Sounds like you don't have enough memory -- 1GB isn't much when you're running PHP with prefork and MySQL on the same server. Your MaxClients should probably be 10-20, not 40.
A few weeks ago I wrote a script to tune Apache httpd that would probably help determine the maximum values for your server. You can find the weblog entry here http://surniaulula.com/2012/11/09/check-apache-httpd-mpm-config-limits/ and the script is on Google Code as well.
Enjoy!
js.
One of my sites is growing and I'm having scalability issues. My knowledge with this new software is rather small, my hosting company doesn't have a clue either.
Shared Memory is not working since variables are not cached between requests, is there a way to make this work? At the moment the script is relying on Memcached but there is the TCP/IP overhead.

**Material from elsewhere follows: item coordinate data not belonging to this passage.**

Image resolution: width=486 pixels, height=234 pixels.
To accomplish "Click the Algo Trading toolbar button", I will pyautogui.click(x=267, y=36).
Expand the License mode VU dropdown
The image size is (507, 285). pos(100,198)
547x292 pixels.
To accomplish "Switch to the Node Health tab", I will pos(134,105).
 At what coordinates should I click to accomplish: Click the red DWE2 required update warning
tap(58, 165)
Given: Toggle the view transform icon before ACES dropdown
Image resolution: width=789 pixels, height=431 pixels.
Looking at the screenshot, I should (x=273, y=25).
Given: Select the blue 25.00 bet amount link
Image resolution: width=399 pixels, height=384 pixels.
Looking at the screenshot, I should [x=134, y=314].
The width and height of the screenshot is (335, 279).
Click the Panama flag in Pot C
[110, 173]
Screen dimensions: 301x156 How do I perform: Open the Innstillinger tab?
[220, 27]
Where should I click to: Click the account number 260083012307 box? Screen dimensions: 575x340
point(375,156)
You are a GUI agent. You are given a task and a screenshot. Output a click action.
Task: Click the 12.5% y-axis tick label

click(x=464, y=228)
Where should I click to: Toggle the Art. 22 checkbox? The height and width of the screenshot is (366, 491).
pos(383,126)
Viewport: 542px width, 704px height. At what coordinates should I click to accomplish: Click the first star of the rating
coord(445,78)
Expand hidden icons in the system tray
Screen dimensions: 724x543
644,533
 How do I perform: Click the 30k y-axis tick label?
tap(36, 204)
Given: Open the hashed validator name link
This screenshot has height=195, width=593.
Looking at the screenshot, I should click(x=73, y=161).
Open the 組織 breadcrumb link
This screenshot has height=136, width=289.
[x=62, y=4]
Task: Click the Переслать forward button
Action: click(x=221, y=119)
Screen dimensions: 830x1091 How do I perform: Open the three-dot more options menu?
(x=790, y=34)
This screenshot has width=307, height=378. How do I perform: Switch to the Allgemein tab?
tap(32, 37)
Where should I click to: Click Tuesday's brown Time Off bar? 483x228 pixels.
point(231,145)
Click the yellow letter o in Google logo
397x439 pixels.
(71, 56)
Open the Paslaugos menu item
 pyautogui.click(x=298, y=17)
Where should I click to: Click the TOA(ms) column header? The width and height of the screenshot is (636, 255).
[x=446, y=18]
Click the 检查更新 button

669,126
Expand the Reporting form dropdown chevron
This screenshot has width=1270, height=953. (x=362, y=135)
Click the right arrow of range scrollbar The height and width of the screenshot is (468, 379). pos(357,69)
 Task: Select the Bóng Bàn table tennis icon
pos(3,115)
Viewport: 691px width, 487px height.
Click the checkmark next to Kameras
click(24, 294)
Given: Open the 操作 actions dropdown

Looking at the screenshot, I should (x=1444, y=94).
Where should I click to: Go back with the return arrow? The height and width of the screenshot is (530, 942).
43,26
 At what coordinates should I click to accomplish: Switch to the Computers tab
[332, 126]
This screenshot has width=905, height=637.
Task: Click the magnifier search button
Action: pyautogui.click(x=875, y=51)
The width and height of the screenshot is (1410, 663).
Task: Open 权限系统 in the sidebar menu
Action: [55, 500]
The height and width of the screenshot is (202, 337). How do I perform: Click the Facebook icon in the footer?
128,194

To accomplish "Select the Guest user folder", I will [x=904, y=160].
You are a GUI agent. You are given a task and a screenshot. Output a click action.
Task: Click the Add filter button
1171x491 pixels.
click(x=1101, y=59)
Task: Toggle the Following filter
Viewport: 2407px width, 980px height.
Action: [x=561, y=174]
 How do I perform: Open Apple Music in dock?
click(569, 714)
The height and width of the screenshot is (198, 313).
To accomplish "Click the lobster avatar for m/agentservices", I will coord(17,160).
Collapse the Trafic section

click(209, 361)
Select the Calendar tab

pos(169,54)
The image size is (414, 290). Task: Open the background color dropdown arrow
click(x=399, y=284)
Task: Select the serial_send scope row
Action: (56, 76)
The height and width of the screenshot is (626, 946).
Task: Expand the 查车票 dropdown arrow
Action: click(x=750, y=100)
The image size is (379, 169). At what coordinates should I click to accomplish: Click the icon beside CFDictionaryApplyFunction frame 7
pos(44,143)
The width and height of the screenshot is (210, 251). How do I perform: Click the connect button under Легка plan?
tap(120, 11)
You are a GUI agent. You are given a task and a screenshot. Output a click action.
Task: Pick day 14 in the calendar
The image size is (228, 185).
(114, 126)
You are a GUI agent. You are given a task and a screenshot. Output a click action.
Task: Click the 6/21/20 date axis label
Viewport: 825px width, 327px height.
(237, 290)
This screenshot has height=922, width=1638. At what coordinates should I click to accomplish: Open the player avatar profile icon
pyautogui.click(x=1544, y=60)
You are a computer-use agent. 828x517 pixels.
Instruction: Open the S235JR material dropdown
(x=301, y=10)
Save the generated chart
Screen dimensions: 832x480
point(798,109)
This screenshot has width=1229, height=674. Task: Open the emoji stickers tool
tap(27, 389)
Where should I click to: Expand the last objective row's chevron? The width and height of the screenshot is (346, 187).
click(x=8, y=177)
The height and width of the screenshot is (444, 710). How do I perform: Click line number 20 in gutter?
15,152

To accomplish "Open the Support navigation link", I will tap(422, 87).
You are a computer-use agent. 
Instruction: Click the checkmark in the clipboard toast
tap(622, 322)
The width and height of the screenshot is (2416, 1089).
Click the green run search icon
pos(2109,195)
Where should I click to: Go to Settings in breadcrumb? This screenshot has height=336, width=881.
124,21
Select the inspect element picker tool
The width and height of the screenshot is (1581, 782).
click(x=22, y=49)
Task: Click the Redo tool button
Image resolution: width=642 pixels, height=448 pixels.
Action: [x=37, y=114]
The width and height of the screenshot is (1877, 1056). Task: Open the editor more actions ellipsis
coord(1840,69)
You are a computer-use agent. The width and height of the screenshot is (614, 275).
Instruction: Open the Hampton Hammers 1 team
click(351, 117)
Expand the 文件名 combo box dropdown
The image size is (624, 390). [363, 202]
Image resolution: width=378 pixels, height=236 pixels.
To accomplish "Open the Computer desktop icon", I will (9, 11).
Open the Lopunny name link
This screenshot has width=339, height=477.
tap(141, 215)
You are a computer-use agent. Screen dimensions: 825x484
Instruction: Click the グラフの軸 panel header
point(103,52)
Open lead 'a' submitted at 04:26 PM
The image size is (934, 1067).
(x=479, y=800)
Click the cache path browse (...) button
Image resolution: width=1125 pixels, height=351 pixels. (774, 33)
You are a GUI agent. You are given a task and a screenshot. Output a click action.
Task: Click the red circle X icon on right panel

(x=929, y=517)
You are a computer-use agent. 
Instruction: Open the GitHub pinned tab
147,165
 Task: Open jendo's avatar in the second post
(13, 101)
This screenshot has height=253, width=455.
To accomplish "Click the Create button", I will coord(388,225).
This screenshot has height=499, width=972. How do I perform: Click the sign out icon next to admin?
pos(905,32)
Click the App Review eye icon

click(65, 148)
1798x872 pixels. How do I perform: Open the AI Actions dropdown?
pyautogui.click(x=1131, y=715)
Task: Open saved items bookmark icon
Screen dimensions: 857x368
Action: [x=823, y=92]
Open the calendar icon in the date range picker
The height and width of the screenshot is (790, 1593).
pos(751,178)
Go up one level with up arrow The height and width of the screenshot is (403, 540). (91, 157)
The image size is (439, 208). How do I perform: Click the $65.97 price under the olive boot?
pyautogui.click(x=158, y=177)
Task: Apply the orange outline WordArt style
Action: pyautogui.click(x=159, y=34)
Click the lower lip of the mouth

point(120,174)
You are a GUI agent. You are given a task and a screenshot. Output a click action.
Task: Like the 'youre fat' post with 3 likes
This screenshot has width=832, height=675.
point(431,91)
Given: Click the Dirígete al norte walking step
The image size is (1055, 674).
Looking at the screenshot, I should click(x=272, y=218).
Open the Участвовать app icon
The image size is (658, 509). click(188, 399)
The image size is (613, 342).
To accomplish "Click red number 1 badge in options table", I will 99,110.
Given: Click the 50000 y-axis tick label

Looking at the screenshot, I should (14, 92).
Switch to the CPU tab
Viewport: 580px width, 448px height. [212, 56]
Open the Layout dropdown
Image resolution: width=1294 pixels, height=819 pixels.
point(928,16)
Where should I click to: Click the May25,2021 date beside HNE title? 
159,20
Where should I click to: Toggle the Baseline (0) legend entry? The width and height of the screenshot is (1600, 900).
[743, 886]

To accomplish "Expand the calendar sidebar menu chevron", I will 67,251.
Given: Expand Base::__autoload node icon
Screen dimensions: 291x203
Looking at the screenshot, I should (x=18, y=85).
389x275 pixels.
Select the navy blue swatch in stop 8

Will PHP-FPM automatically solve this problem ? Since it comes bundled with PHP 5.3.3 maybe an upgrade of PHP will suffice ?
== OUTPUT FROM apc.php ==
General Cache Information
APC: 3.0.19
PHP: 5.2.14
Server: Apache/2.2.16 (Unix) mod_ssl/2.2.16 OpenSSL/0.9.8e-fips-rhel5 mod_bwlimited/1.4 mod_fcgid/2.3.5
Shared Memory: 1 Segment(s) with 128.0 MBytes
(mmap memory, pthread mutex locking)
File Cache Information
Cached Files 91 ( 4.2 MBytes)
Hits 245
Misses 92
Request Rate (hits, misses) 0.41 cache requests/second
Hit Rate 0.30 cache requests/second
Miss Rate 0.11 cache requests/second
Insert Rate 0.11 cache requests/second
Cache full count 0
User Cache Information (PROBLEM!!!!)
Cached Variables 0 ( 0.0 Bytes)
Hits 0
Misses 0
Request Rate (hits, misses) 0.00 cache requests/second
Hit Rate 0.00 cache requests/second
Miss Rate 0.00 cache requests/second
Insert Rate 0.00 cache requests/second
Cache full count 0
Runtime Settings
apc.cache_by_default 1
apc.coredump_unmap 0
apc.enable_cli 0
apc.enabled 1
apc.file_update_protection 2
apc.filters
apc.gc_ttl 3600
apc.include_once_override 0
apc.max_file_size 10M
apc.mmap_file_mask /tmp/apc.RqsiCE
apc.num_files_hint 1024
apc.report_autofilter 0
apc.rfc1867 0
apc.rfc1867_freq 0
apc.rfc1867_name APC_UPLOAD_PROGRESS
apc.rfc1867_prefix upload_
apc.shm_segments 1
apc.shm_size 128
apc.slam_defense 0
apc.stat 1
apc.stat_ctime 0
apc.ttl 7200
apc.user_entries_hint 4096
apc.user_ttl 7200
apc.write_lock 1
What are you using in your PHP code to try storing and fetching variables? Are you sure you're using APC to store variables? Try to create a sample code to check out if you're using everything properly.